Ужас, какой ужас... Всю жизнь она нас обслуживала, таскала сумки, мыла окна, гладила белье неподъемным чугунным утюгом... Вправляла выпадающую матку и лезла на стремянку... В доме у первого в стране гинеколога... Сказать отцу? Ужас, ужас... Таня, стоя во вьетнамских резиновых шлепанцах на скользком полу, натирая костлявую старческую спину, бормотала:
– Господи, ну что с вами делать-то? Васенька, ну что, мне, что ли, домой надо переезжать... Ну что же вы такие старые-то сделались...
Стоял шум голосов, лилась вода, и Василиса ее не слышала.
"Все. Порезвилась. Теперь надо возвращаться домой", – сказала себе Таня. И пришла в отчаяние от ужасной перспективы жизни в своем старом доме, между дряхлеющей Василисой и выжившей из ума матерью, с дочкой, с Сережей... И самое нестерпимое, пробивающийся даже после самой тщательной уборки запах застарелой мочи, кошачьей и человечьей, прокисшей еды, пыли, трухи, умирания... Бедный отец, как он все это вытягивает? И она вспомнила его выстуженный кабинет, постоянную пустую бутылку между двумя тумбами письменного стола... Если бы Тому снять с работы, пусть бы домом занималась – и сразу же поняла, что это стыдно.

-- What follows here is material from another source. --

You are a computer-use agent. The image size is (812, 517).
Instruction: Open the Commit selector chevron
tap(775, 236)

Когда Таня довела разомлевшую Василису до дому, усадила на кухне рядом с чайником, решение было принято: она едет сейчас на дачу, готовит ее к летнему сезону, договаривается с какой-нибудь местной теткой, чтобы помогала по хозяйству, перевозит всех и оставляет до осени. А осенью, после возвращения в город, она переедет в Москву... С Сергеем... Последнее было со знаком вопроса... Но, в конце концов, можно и снимать комнату... А джаз всюду играют!

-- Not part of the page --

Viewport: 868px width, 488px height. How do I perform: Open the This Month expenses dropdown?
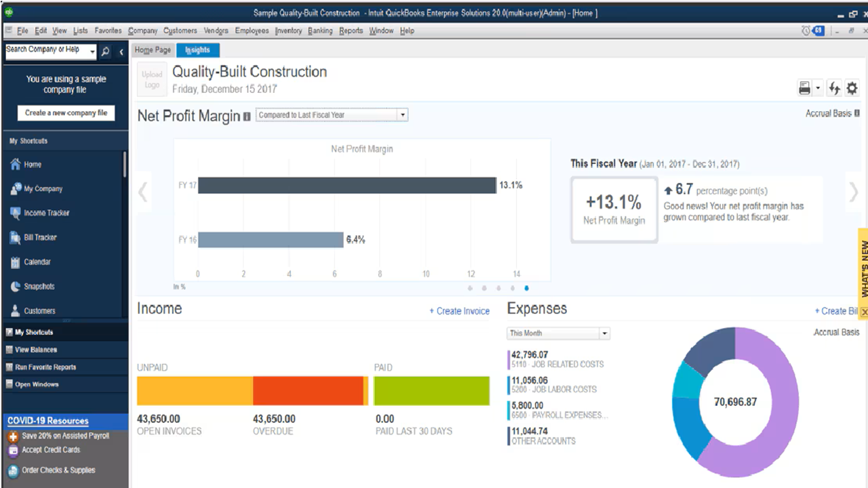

Тома не любила детей. Не любила детства, своего собственного и всяческого, и всего, что связано с деторождением. Никакой Фрейд был не нужен, чтобы объяснить ее глубокое отвращение ко всей той сфере жизни, где существует притяжение полов, от невинного лапания в углах до гнусного пыхтения, сопровождающего соитие, которому с детства была она свидетелем. Материнская гнилая постель, на которой происходила любовная мистерия и где настигла дворничиху, имя которой давно уже забылось во дворе, ее малопочтенная смерть, была ночным кошмаром Томы. Всякий раз, когда Тома заболевала и у нее поднималась высокая температура, ей казалось, что лежит она в их семейном логовище. Она открывала глаза: Елена Георгиевна сидела рядом с ее чистой накрахмаленной постелью, вязала толстым крючком что-то серое или бежевое, и, увидев, что Тома проснулась, давала ей теплого чая с лимоном и обтирала мокрый лоб... Вечером заходил Павел Алексеевич и приносил что-нибудь удивительное – однажды стеклянного прозрачного зайца размером с настоящую мышь. Потом она его потеряла на даче, или его украла одна из дачных соседок, и было большое горе. Другой раз Павел Алексеевич принес ей маленькую коробочку с ножницами, пинцетом и острой штучкой неизвестно для чего. Он приносил Томе подарок, целовал сидящую рядом с постелью Елену Георгиевну в голову, и Томе было совершенно очевидно, что между этими чистыми, хорошо пахнущими и красиво одетыми людьми, несмотря на то что были они мужем и женой, не могло происходить той гнусной гадости, от которой померла бедная мамка. Они и спали в разных комнатах.